Just in

The art of muddling through

Today I wish to begin with four famous quotations.

Whilst we are all aware of Lord Acton’s famous statement ‘Power tends to corrupt, and absolute power corrupts absolutely’ we sometimes forget that it continued ‘Great men are almost always bad men’’.

The American journalist and social critic H.L. Mencken offered two that often do the rounds: ‘Democracy is the theory that the common people know what they want, and deserve to get it good and hard’ and [I thought this one was a P.T. Barnum quip but it seems I’m wrong on that] of course the classic ‘No one ever went broke underestimating the taste of the American public’.

Greavsie

Greavsie

This far on I cannot recall exactly whether it was apocryphal, or a satirically-invented quip from the makers of Spitting Image, or even whether it was actually Saint or Greavsie [it says on Wikipedia that their own eponymous show ran on ITV from 1985 to 1992] that regularly used to comment “it’s a funny old game …” in the context of football matches, but it’s a saying that could equally apply to politics.

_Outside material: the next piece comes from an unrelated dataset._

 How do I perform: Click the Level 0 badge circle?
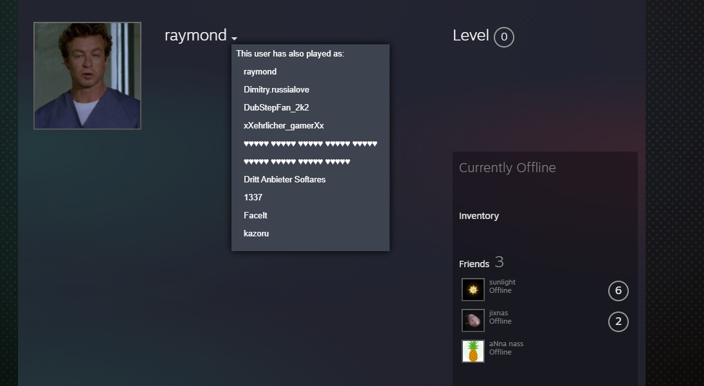click(504, 37)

Brexit. Jeremy Corbyn. Boris Johnson. Nigel Farage being the first overseas politician to visit President-elect Trump. David Cameron’s decision to promise the UK electorate a straightforward ‘In/Out’ EU Referendum.

Occasionally ‘You couldn’t make it up’ doesn’t seem to cover the half of it.

In terms of getting things done – whether any specific act or initiative be right or wrong – it is almost a truism that democracy is complicated and probably a hindrance to decisiveness and efficiency. It seems that being in power is less a threshold to good government than an exercise in the art of achieving the possible rather than applying principles in the raw. I guess it has to be when there is such an obvious disconnect between making a decision and persuading all those (and not just the voters) who need to be onside before you can implement it.

‘Muddling through’ so often becomes the order of the day. Should we be surprised?

Sometimes I find myself wondering how it is possible that different groups of supposedly highly-educated and intelligent people (for example, those at the top of the Tory and Labour parties) can come to such opposing and trenchantly different views on how to go forward. And then stick to them, irrespective of whatever events, developments and crises later unfold.

Take austerity. Applying a programme of it in 2010 was a necessary evil designed to rein in the ever-expanding costs of the public sector and ‘balance the books’ so that we didn’t leave future generations in hock before they’d even grown up (Tory view) … or, alternatively, it was a misguided, vindictive and disastrously cack-handed, and ultimately bound-to-fail, attempt to getting the UK back on its feet which would – as night follows day – inflict untold misery on the weakest and most vulnerable (Labour view). Both could not possibly be right, but that didn’t stop either of them believing they were and continuing to claim it ad nauseam to this day.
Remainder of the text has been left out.